Referral System (1)--splitting approaches for Context-aware recommendation

Source: Internet
Author: User

Opening words:When I was a freshman. Under the leadership of the lab teacher and brother. I started contacting the referral system. Time hurried, the blink of an eye is a junior, because the junior class is very little. So I had time to summarize what I had learned.

First blog post. Dedicated to the teachers and seniors who have flown me over the past three years, thank you for your selfless help and teaching!



Collaborative filtering algorithm:

In the traditional collaborative filtering algorithm, the algorithm is based on a user scoring matrix to recommend to the user. The core idea is to use similar users or similar products of information to recommend users, take a picture of a case. Here we have to predict how much red has scored for The Great Gatsby (1-5), and one of the simplest ideas is to find people who have similar tastes to red from all users. A look at the past, Xiao Ming and red Taste the most similar (are all small plum fans?) More like a sensational movie? )。 So we can predict that little Red's score for The Great Gatsby film should be higher, so we can recommend The Great Gatsby film to Xiao Hong when we make the film recommendation. This algorithm, which uses information from similar users, is called the user-based (user-based) collaborative filtering algorithm, which corresponds to this. There is a item-based (commodity-based) collaborative filtering algorithm, based on the idea of collaborative filtering of commodities is roughly. The products that are similar to the products that users like, in a way that users should like, put here. Little Red likes the movie Titanic, because the Titanic is similar to The Great Gatsby, so Little Red takes it for granted that The Great Gatsby is a film of course. This blog is a detailed introduction to the collaborative filtering algorithm.


(figure I)

in order to elicit the following, here is a little story of no story, no taste:
A company uses the collaborative filtering algorithm to generate personalized recommendations for each user under it, the company's turnover is higher than a day, and as the data is more and more abundant, a company in addition to the real users of the product scoring these data. Also has a variety of contextual information (such as when Xiao Hong is watching the movie, who is watching with whom, how the mood after reading, etc.), the boss wants to use these contextual information. But the above has been mentioned. The traditional collaborative filtering algorithm, however, is based on the user's rating of the product to recommend to the user, then. Is there any way to let a company do not replace this set of algorithms under the premise. To use these contextual information?
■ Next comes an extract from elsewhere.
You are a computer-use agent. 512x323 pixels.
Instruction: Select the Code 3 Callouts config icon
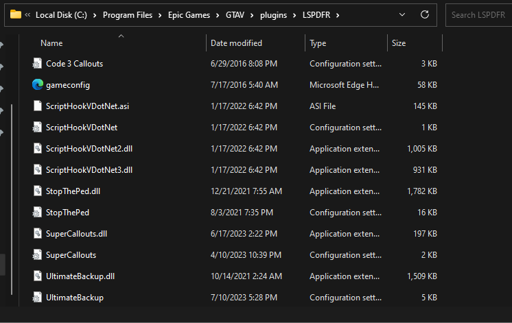pyautogui.click(x=38, y=64)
Splitting:categories of splitting:
The splitting method is divided into item-splitting. User-splitting,ui-splitting three kinds.

The basic idea of splitting:
For a thing x. Assume that it changes with the environment (context). X also has a very big change, you should think that X is different in different contexts (context), so we should cut them out. Treat as a different thing.

Splitting's approach:
Here item-splitting to illustrate, item-splitting, translated into Chinese is "project-cut". It literally means cutting a project (a product) and cutting it into several, since it's going to be cut. What are we going to take to cut? How to cut? Cut into several?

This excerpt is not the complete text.